About this task: Read the records that follow and state how many lines hold "agent", adding nothing else.

===== Record extracts =====

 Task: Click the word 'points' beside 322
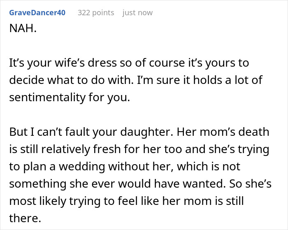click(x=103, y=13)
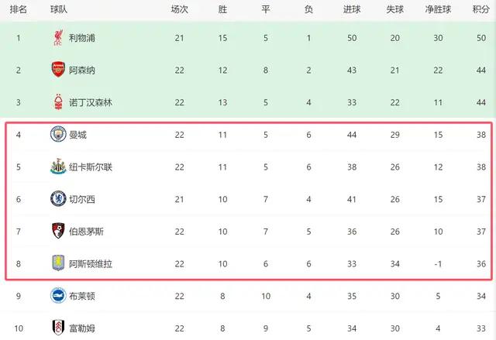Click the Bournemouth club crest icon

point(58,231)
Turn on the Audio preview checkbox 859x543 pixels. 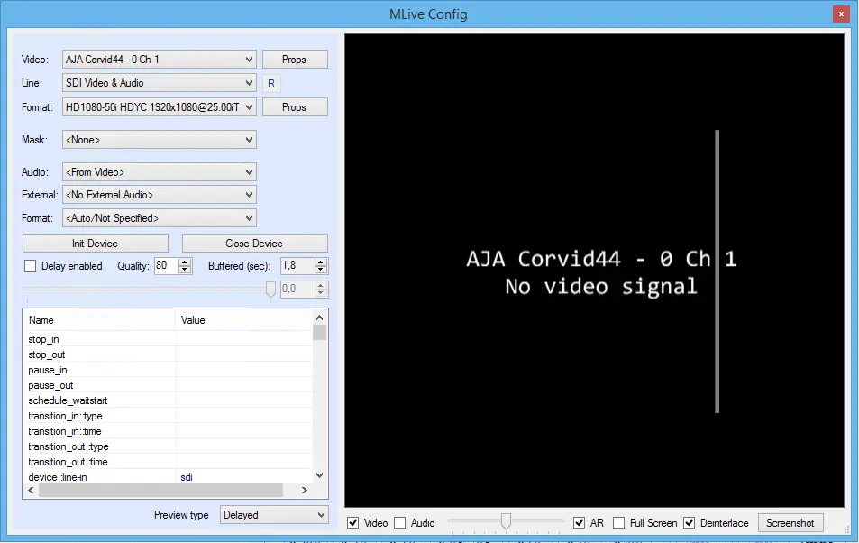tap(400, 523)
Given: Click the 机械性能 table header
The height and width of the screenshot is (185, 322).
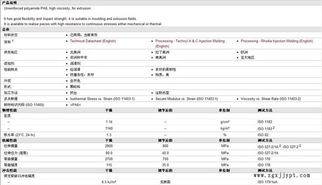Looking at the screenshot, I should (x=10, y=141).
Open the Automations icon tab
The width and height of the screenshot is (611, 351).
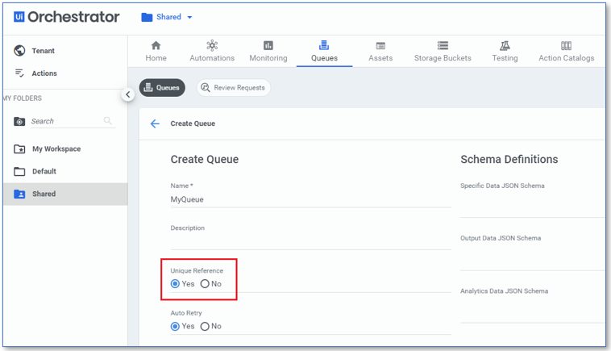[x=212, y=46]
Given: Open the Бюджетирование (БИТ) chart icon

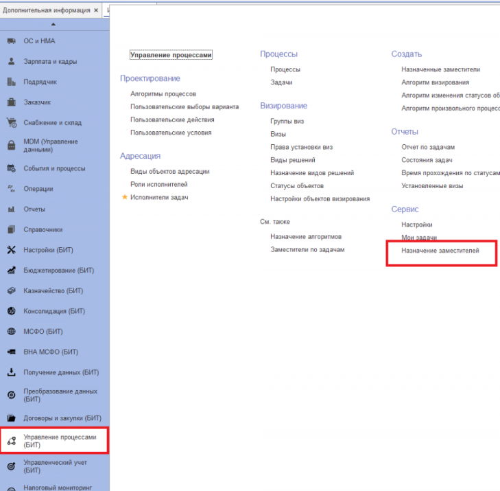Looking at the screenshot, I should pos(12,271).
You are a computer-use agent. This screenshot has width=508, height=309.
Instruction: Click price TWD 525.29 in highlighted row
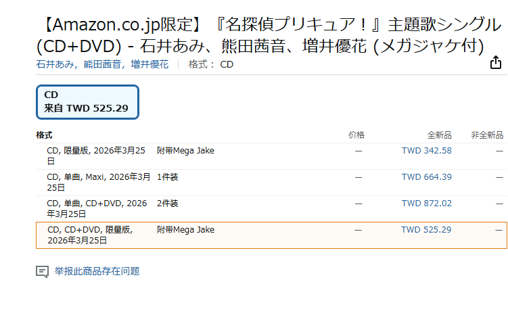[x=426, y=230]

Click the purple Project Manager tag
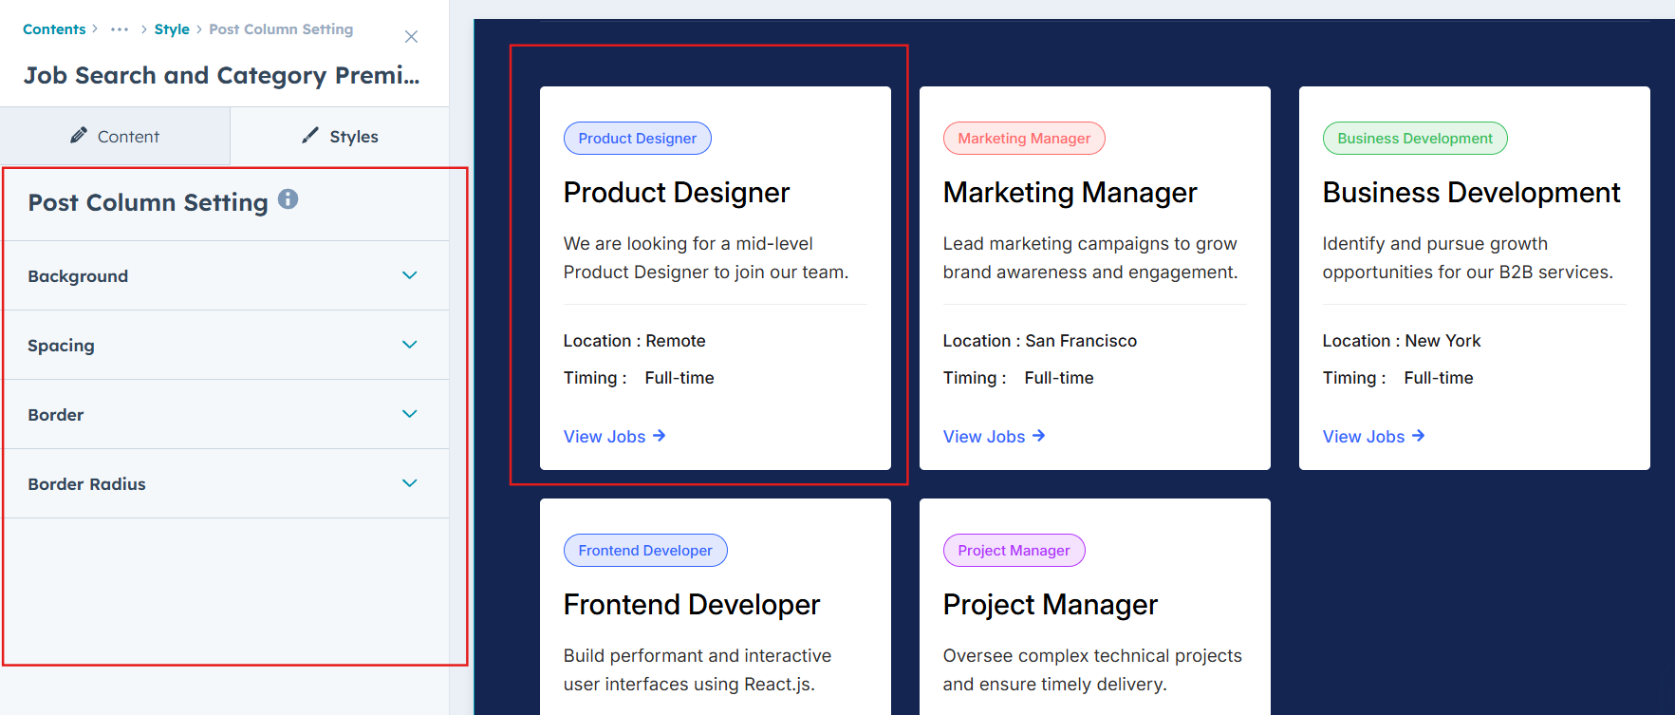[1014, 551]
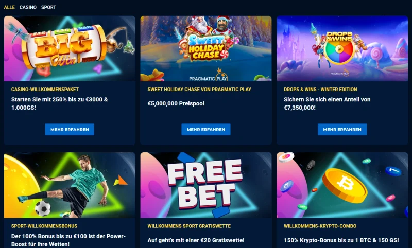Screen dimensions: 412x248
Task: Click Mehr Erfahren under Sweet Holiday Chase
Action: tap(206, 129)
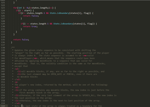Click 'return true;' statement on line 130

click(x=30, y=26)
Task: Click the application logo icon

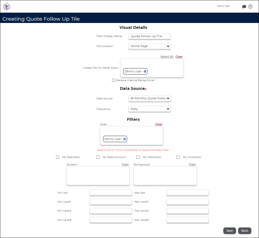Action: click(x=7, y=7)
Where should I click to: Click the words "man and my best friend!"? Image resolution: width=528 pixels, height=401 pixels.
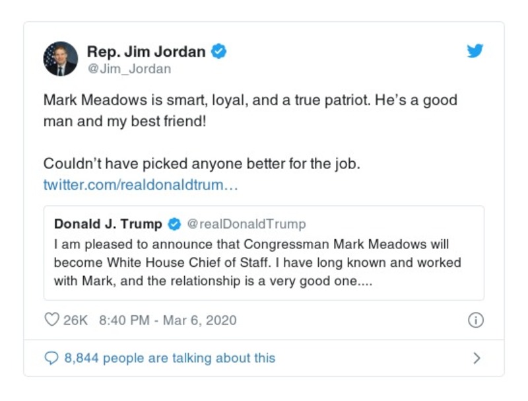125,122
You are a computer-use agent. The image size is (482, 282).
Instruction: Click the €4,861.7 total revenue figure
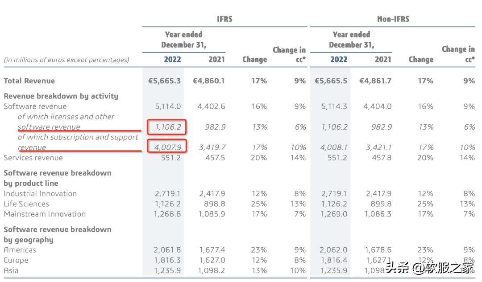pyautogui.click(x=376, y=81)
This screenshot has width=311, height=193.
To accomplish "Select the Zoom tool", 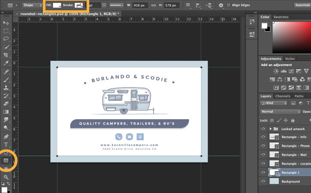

=====

Result of the task: 2